The original 1907 building was designed by James Stephen, with later additions by Edgar Blair (1914) and Floyd Naramore (1930),[1] and an auditorium and gymnasium by Naramore's firm Naramore, Bain, Brady & Johanson (1959).[1][4] A bronze bust of a young Abe Lincoln, sculpted in 1964 by Avard Fairbanks, stands on the east side of the school.[1]
Like many Seattle schools, Lincoln was impacted by the Japanese American internment during World War II. Among those interned were the president of the boys' Lynx Club and girls' Triple L and the editor of the school newspaper, the Totem.[1]
After the war, Edison Technical School (later Seattle Central Community College) on Seattle's Capitol Hill expanded and took over the facilities of Broadway High School, mainly to serve returning veterans. Broadway's regular high school student body were all transferred to Lincoln.[5] For some years after the war, Lincoln also served Seattle's northern neighbor Shoreline, until that suburb built its own high school. In 1948, the school was receiving letters warning of communists within the teaching staff.[2] In 1949, during a tuberculosis outbreak, Lincoln sent teachers to Firland Sanatorium, and patients earned Lincoln diplomas.[1]

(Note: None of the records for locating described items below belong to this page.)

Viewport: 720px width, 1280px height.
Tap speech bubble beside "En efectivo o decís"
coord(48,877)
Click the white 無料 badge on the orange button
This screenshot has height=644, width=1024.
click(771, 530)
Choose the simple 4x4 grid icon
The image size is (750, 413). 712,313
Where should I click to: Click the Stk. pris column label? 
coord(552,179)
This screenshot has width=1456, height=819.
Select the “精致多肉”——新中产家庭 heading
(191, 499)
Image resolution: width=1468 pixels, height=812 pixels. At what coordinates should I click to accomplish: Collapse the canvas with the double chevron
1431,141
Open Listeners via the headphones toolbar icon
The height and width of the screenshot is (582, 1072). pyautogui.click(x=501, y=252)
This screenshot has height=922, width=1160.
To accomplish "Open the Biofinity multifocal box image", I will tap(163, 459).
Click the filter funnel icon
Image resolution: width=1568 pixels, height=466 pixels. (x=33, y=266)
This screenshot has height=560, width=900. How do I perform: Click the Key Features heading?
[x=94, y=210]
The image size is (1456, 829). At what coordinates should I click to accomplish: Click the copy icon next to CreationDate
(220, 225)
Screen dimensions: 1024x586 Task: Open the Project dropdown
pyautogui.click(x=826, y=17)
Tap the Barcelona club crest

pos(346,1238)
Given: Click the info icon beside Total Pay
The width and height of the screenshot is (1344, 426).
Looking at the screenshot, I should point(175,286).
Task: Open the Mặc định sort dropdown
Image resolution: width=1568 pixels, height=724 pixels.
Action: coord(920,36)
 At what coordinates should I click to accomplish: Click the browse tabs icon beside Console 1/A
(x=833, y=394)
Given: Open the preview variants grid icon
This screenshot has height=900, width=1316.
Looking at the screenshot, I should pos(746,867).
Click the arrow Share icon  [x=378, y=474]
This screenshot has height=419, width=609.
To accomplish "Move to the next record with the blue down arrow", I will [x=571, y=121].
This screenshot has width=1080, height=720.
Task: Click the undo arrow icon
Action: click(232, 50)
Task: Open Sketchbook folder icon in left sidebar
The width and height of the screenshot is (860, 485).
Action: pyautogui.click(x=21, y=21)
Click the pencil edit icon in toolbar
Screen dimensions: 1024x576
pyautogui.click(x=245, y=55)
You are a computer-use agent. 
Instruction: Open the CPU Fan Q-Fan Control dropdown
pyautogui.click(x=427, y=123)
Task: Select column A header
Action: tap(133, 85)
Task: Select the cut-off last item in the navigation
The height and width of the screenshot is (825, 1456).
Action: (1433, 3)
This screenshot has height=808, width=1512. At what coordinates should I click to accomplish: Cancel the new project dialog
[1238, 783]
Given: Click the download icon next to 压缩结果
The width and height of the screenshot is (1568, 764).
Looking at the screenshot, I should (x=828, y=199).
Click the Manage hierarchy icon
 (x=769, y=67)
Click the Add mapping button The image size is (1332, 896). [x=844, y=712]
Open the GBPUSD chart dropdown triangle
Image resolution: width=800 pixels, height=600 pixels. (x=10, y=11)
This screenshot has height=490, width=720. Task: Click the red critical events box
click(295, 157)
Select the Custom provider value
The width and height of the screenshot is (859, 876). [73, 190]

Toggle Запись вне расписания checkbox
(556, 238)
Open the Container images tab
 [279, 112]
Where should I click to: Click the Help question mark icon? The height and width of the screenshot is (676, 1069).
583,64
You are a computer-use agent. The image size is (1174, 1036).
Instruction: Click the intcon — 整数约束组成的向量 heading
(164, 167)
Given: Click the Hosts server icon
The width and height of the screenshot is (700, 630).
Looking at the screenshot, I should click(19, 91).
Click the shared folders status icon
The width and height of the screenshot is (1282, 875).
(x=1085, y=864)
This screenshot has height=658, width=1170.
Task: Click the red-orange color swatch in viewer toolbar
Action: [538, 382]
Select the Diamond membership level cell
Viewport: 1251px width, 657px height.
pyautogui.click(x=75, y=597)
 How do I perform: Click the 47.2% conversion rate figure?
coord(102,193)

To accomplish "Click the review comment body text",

The 1950s were Lincoln's heyday. In 1959–60, enrolment reached 2,800, the city's largest at that time. Under principal Homer M. Davis (served 1954–1969), a former teacher and coach, the school was a major power in sports, especially basketball and baseball.[1]
In 1953 Warren Littlejohn joined Lincoln's faculty, becoming the first African American to teach in a Seattle public high school.[6] In 1973, Roberta Byrd Barr became Lincoln's principal, making her both the first woman principal and the first African American principal of a Seattle public high school.[7][8][9]
During this period "busing" was introduced and some saw the decline in numbers due to residents moving or deciding to send their children to private schools.[10]
Despite its enormous attendance less than a generation earlier, Lincoln was closed in 1981 due to declining enrollment. The school remained a strong one until the end, though. At the time the decision was made to shutter Lincoln, the Totem newspaper had been rated All-American by the National Scholastic Press Association seven semesters in a row, and it had a notable arts magnet program and an excellent special education program.[1]
In the years after its closure, the Lincoln building was used by various community and religious organizations, including the Wallingford Boys and Girls Club. A 1993 plan would have renovated Lincoln as a new home for Hamilton Middle School, also setting aside part of the building for community services. Instead, it has become an interim location for other schools.[1]